Heng Ji from UIUC will be visiting NUS on 19 July to give this talk on schema induction. The talk is open for both physical and virtual attendance. Please mark your calendars to attend this sure-to-be-wonderful talk on an important NLP topic.
Event schemas encode knowledge of stereotypical structures of events and their connections. As events unfold, schemas are crucial to act as a scaffolding. Previous work on event schema induction focuses either on atomic events or linear temporal event sequences, ignoring the interplay between events via arguments and argument relations. We propose to use ``models as schemas,'' since the probabilistic schema induction models can be probed on demand for event prediction. Furthermore, We aim to learn the hierarchical structure of event complexes. Instead of processing complex events as a whole, humans segment events into chunks, or even nested hierarchies. Such an organization also appears in human memory and correct segmentation has shown to improve recollection of events. We introduce a new concept of Hierarchical Complex Event Schema: a hierarchical graph-based schema representation that encompasses events, arguments, temporal and hierarchical connections and argument relations, and event salience. We design a hierarchical graph schema model to unify these new aspects. Our model is a probabilistic graph generation model capable of predicting events, entities, relations, even entire episodes of events and their logical relations. Our model is able to outperform text-based and graph-based baselines on discovering episode structure and the inferred episode structure can further improve event prediction. Intrinsic evaluations by schema matching and instance graph perplexity, prove the superior quality of our probabilistic graph schema library compared to linear representations. Extrinsic evaluation on schema-guided future event and episode prediction, as well as event graph completion, further demonstrates the predictive power of our event graph model, significantly outperforming human induced schemas and baselines. This work is done by two wonderful woman PhD students at UIUC, Manling Li and Sha Li, and based on collaborations with Prof. Kyunghyun Cho at NYU.
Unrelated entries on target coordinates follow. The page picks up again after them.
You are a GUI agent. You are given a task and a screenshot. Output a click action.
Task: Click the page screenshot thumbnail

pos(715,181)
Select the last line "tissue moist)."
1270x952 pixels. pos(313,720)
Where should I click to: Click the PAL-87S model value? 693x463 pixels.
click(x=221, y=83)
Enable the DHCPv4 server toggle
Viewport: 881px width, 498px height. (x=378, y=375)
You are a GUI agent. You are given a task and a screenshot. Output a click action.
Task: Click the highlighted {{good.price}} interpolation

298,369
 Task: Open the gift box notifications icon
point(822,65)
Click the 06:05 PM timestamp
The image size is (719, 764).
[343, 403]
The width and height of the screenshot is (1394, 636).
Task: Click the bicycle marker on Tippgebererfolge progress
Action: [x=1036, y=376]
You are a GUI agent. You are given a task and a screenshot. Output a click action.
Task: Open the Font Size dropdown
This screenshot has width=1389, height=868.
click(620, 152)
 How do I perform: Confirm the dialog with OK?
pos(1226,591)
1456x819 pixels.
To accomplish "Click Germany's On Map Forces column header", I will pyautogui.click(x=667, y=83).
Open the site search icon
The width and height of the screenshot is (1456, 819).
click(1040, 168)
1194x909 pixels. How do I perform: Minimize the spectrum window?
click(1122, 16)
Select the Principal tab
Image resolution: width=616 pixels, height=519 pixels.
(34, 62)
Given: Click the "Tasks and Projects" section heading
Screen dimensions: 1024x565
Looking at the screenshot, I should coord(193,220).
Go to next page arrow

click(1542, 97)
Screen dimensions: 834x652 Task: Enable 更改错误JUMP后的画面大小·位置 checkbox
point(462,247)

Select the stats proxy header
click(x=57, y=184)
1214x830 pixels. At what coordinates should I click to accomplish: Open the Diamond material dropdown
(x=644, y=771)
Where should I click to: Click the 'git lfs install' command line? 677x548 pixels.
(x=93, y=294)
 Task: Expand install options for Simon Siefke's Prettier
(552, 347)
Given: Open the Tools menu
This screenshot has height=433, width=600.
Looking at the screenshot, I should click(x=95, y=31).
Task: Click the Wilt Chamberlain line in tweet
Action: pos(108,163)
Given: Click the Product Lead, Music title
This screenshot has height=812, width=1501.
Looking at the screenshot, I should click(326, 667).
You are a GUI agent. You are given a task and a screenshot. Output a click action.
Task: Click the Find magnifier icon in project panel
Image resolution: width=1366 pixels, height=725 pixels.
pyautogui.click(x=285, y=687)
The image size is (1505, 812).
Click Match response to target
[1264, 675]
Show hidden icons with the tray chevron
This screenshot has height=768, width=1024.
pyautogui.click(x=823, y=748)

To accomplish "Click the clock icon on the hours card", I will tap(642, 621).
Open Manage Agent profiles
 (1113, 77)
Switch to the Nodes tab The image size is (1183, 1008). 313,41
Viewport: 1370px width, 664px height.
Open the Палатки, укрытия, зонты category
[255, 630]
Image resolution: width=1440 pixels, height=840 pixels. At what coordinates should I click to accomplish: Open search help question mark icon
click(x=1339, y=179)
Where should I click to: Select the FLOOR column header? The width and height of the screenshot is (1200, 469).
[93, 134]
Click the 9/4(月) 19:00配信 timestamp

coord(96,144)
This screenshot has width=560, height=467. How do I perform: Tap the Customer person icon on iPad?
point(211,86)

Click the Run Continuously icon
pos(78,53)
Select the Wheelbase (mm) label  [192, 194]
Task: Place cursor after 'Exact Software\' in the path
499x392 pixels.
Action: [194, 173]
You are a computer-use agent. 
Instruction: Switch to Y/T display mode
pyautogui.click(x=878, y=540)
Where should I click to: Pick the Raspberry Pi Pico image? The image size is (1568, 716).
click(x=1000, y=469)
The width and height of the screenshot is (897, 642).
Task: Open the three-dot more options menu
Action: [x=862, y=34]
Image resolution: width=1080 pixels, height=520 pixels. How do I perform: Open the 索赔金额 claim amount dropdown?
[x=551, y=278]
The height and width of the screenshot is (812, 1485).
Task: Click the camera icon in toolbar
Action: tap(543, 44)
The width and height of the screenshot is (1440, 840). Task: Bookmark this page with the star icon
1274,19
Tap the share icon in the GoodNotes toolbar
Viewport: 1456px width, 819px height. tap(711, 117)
Heng Ji is a professor at the Computer Science Department, and an affiliated faculty member at the Electrical and Computer Engineering Department of University of Illinois at Urbana-Champaign. She is an Amazon Scholar. She received her B.A. and M. A. in Computational Linguistics from Tsinghua University, and her M.S. and Ph.D. in Computer Science from New York University. Her research interests focus on Natural Language Processing, especially on Multimedia Multilingual Information Extraction, Knowledge Base Population and Knowledge-guided Generation. She was selected as "Young Scientist" and a member of the Global Future Council on the Future of Computing by the World Economic Forum in 2016 and 2017. The awards she received include "AI's 10 to Watch" Award by IEEE Intelligent Systems in 2013, NSF CAREER award in 2009, Google Research Award in 2009 and 2014, IBM Watson Faculty Award in 2012 and 2014, Bosch Research Award in 2014-2018, Amazon AWS Faculty Award in 2021, Best-of-ICDM2013 Paper, Best-of-SDM2013 Paper, ACL2020 Best Demo Paper Award, and NAACL2021 Best Demo Paper Award. She was invited by the Secretary of the Air Force and AFRL to join Air Force Data Analytics Expert Panel to inform the Air Force Strategy 2030. She was elected as the North American Chapter of the Association for Computational Linguistics (NAACL) secretary 2020-2021. She has served as the Program Committee Co-Chair of many conferences including NAACL-HLT2018 and AACL-IJCNLP2022, and she has been the coordinator for the NIST TAC Knowledge Base Population track since 2010.